* _Task to complete_
Print this span of the material below exactly: the line with "Task: Decrement the", the line with "840x1244 pixels.", and every line between them, but nothing else.
══ Material provided ══
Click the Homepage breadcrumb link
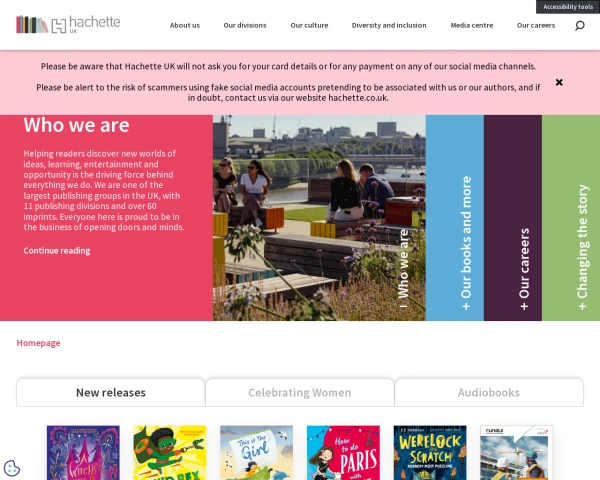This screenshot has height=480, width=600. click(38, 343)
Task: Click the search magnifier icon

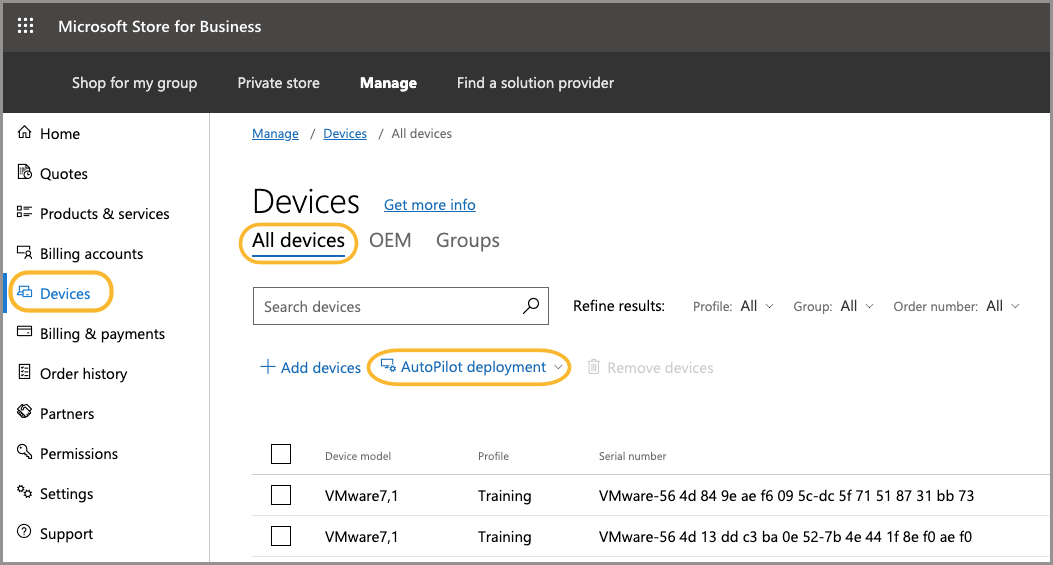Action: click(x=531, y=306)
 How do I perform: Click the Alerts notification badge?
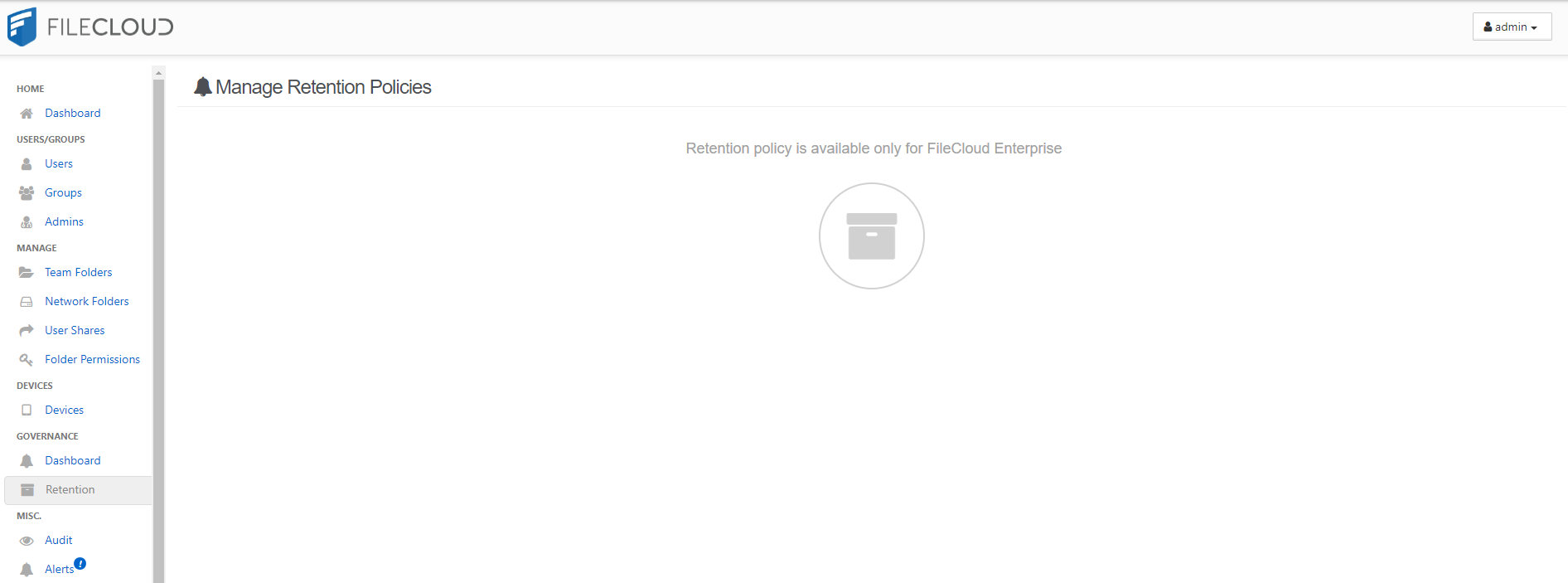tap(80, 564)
═══
══ Material provided ══
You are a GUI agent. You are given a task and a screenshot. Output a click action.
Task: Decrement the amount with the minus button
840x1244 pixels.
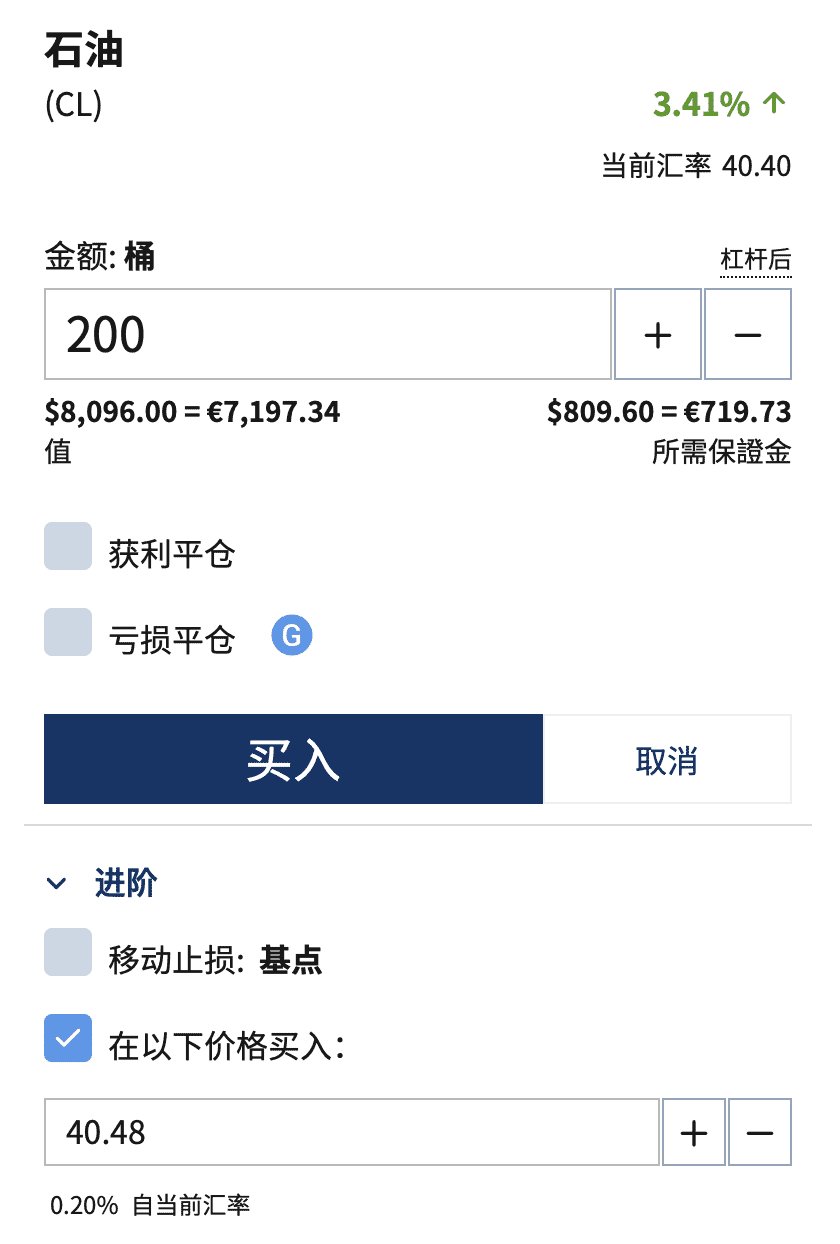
═══
══ Material provided ══
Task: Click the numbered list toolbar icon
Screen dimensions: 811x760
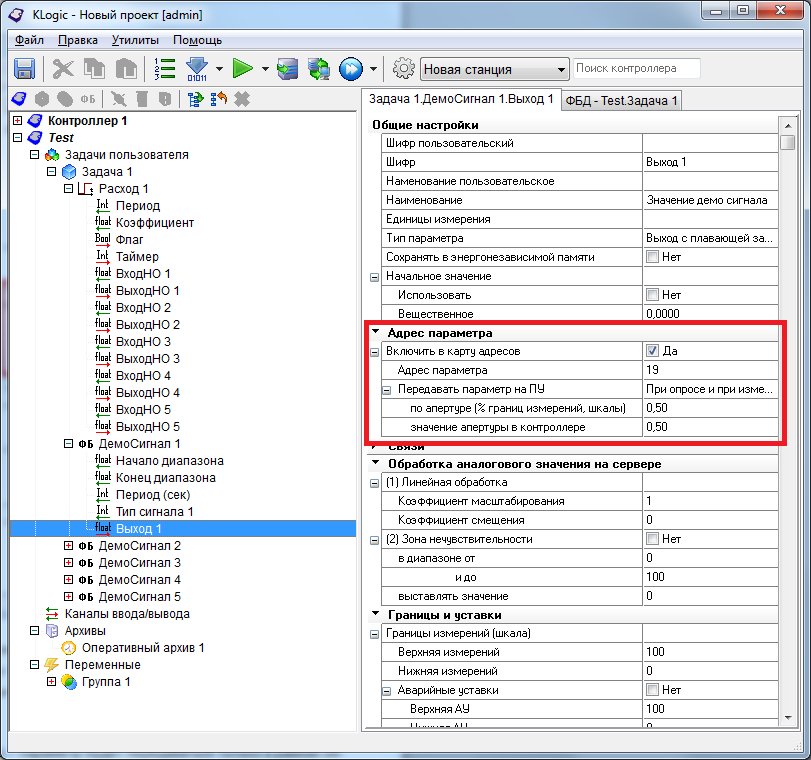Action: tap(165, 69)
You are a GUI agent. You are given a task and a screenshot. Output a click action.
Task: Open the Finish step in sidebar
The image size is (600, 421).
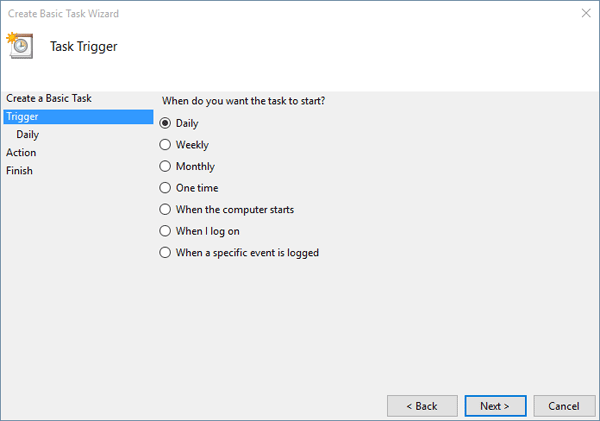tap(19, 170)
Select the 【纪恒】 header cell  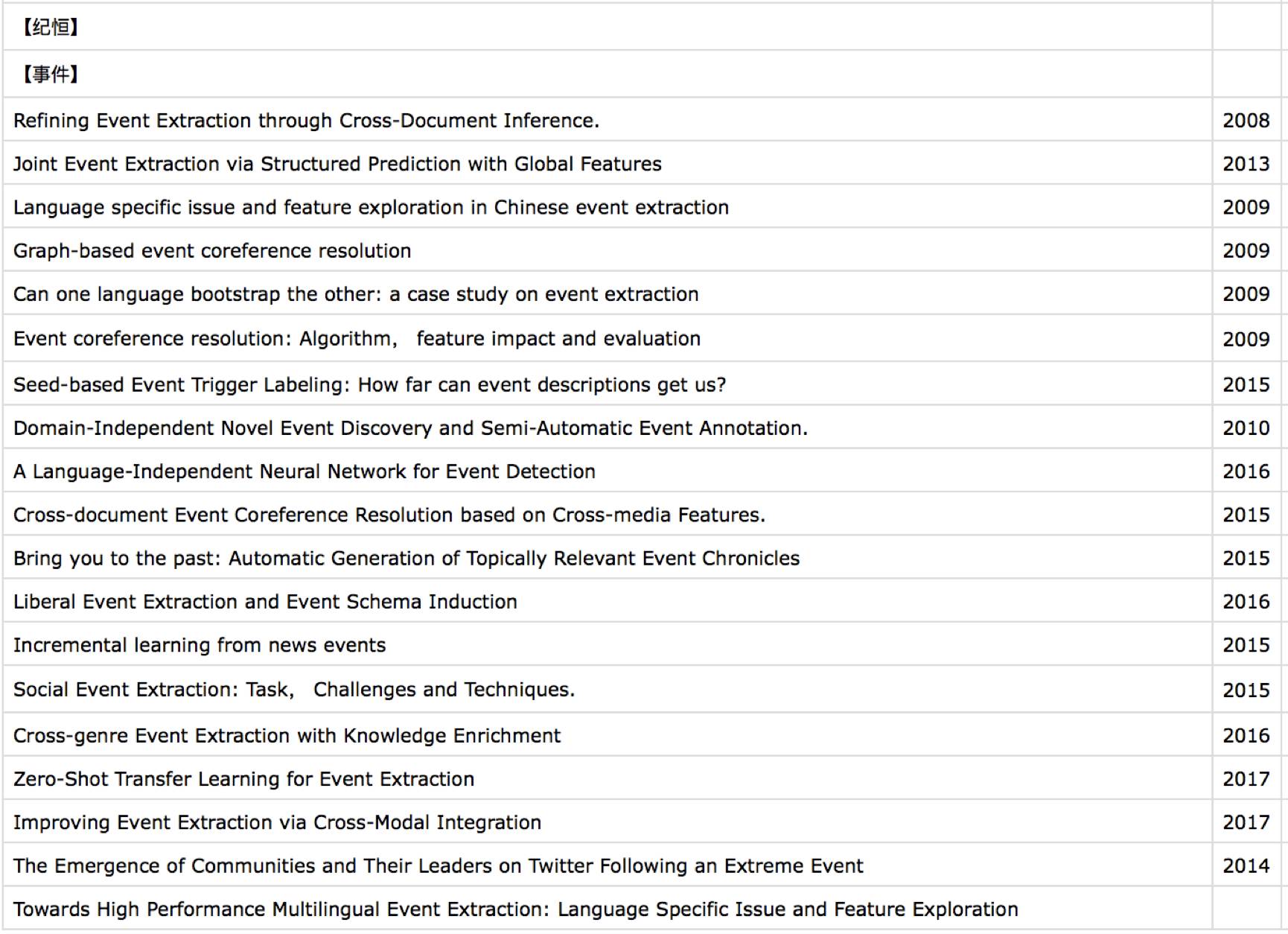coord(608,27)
═══
* _Output of the task_
Task: Decrement the amount with the minus button
840x1244 pixels.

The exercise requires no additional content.